General conditions favouring induction of tolerance include immunological immaturity, alteration of the host by irradiation, drugs, and antilymphocyte globulin, the administration of orally administered antigen, the purification and preparation of antigen in monomeric or deaggregated form, and transplantation into privileged sites.23

It is well known that the anterior chamber of the eye is a privileged site for transplantation.23 This is in large part the result of the absence of a blood supply and access to the lymphatic system for the presentation of foreign antigens to the immune system as part of the afferent arc of rejection. The neonatal period is a time of immunological immaturity which is predisposed to immune tolerance secondary to less effective cooperation of the cellular and humoral components.20-23 It is known that there is no difference in renal allograft survival between infants and adults, although most transplants are performed after the neonatal period.23Several animal experiments and human observations have shown the unique susceptibility of neonatal splenic B cells for induction of tolerance.21-23 Recommendations for immunisation schedules in neonates avoid the first 4 weeks of life because of the possible development of tolerance to subsequent doses of antigen and less than optimal future antibody responses.24

Paediatric penetrating keratoplasty has largely been an ineffective surgical procedure. Problems particular to the paediatric population include (1) technical difficulties secondary to a small eye, low scleral rigidity, other associated ocular abnormalities (cataracts, glaucoma, microphthalmia), and an exuberant inflammatory response; (2) immaturity of the visual system, and (3) family compliance with medical treatment, timely follow up, and amblyopia therapy.1-8 In a recent multicentre study of paediatric keratoplasty the authors found that after an average follow up of 4 years 62% of all grafts were clear, 19% were hazy, and 19% were opaque.8 Of all patients, vision better than or equal to counting fingers was present in 60%. They found that congenital opacities were just as likely to have a clear graft at 1 year as acquired opacities.8

Most reports describe generally poor visual results after penetrating keratoplasty in childhood.2-7 This has led to written recommendations suggesting conservative treatment.15Although we agree that many problems exist with congenital corneal transplantation and the majority result in poor visual results, selected cases performed in the neonatal period may be more successful.
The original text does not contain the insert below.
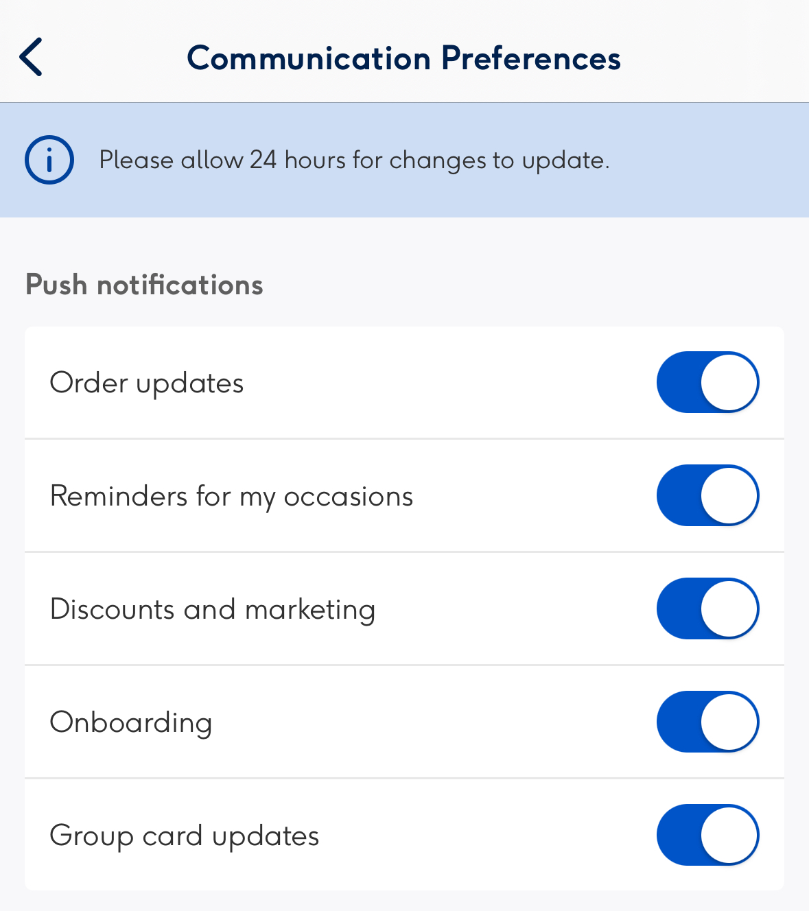Click the white knob on Order updates switch
This screenshot has width=809, height=911.
[729, 382]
It may be that in these selected cases graft survival is reasonable. Specifically, isolated corneal abnormalities grafted in the neonatal period may have a better prognosis. Neonatal immune tolerance and visual rehabilitation during the most sensitive period of visual development are probably the primary factors responsible for the success of these grafts. It is our hope that this report will stimulate further study involving neonatal penetrating keratoplasty.